みなりんの呟き想い草紙

無知を治そうとするなら、無知を告白しなければならない。(モンテーニュ『エセー』)

「今宵の一冊〜相良亨『日本人の心』と竹内てるよの詩『頬』」

2017-06-14 23:35:25 | 日記
今日の国会をテレビで眺めていて、相良亨の「日本人の心」という本をもう一度思い出した。
以前書いたもので削除した関係で残っていないが、この本はお勧めである。

二宮尊徳の語録『二宮翁夜話』「楠公旗文」の次の言葉が書かれてあった。

非は理に勝つ事あたはず
理は法に勝つ事あたはず
法は権に勝つ事あたはず
権は天に勝つ事あたはず
天は明らかにして私なし

この本に書いてあった習俗重視の傾向の日本の姿。
日本では道理を普遍的なものとして客観的に追求する姿勢が生まれなかったと相良氏は述べた。
道理の問題は法意識の問題と天皇観の問題に通じるという。

 ところで、日本では現在、もっとも人気が高いとマスコミで報道されているのは、安倍総理と今上天皇である。
 お二人の世界観には隔たりがあるが、もし一致した場合には怖しい力になるだろう。

本居宣長の「もののあはれ」にはこの世のあきらめがあった。
しかし、あきらめられないこともあろうに・・・・。

和辻哲郎が、日本人の神道の傾向は「強く美しいものを崇める」のであって、善悪を基準にしていないという。

 あと、私は今宵、竹内てるよの詩集「いのちの歌」の「頬」をもう一度読む。私は無力で臆病な自分を恥じる。
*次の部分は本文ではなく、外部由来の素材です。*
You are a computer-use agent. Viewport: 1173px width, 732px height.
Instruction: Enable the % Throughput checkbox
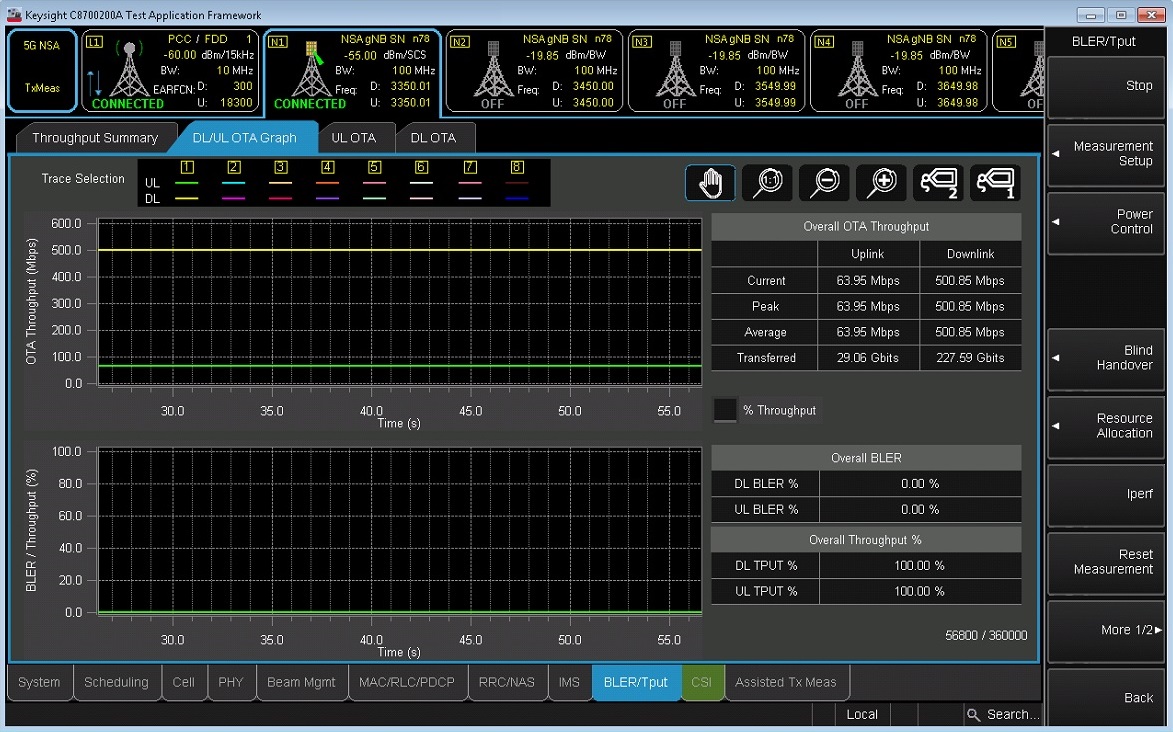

詩の一部から・・・

「ただ自らのよわさを いくぢなさのために 生まれて何も知らぬ吾子の顔に 母よ 絶望の涙をおとすな」

 自分の子供はいないが、周囲にいる子供にそういう思いを抱くのだった。どうでもいいとは思えなかった。

子供たちにカント「平和のために」(池内紀・訳)を紹介したが、私の心は子供たちに通じなかった。今は子供と会うことすらできない。しかし、その歯がゆさを弁解しない。
今を懸命に淡々と生きているが、これでいいのか常に心で叫んで生きている。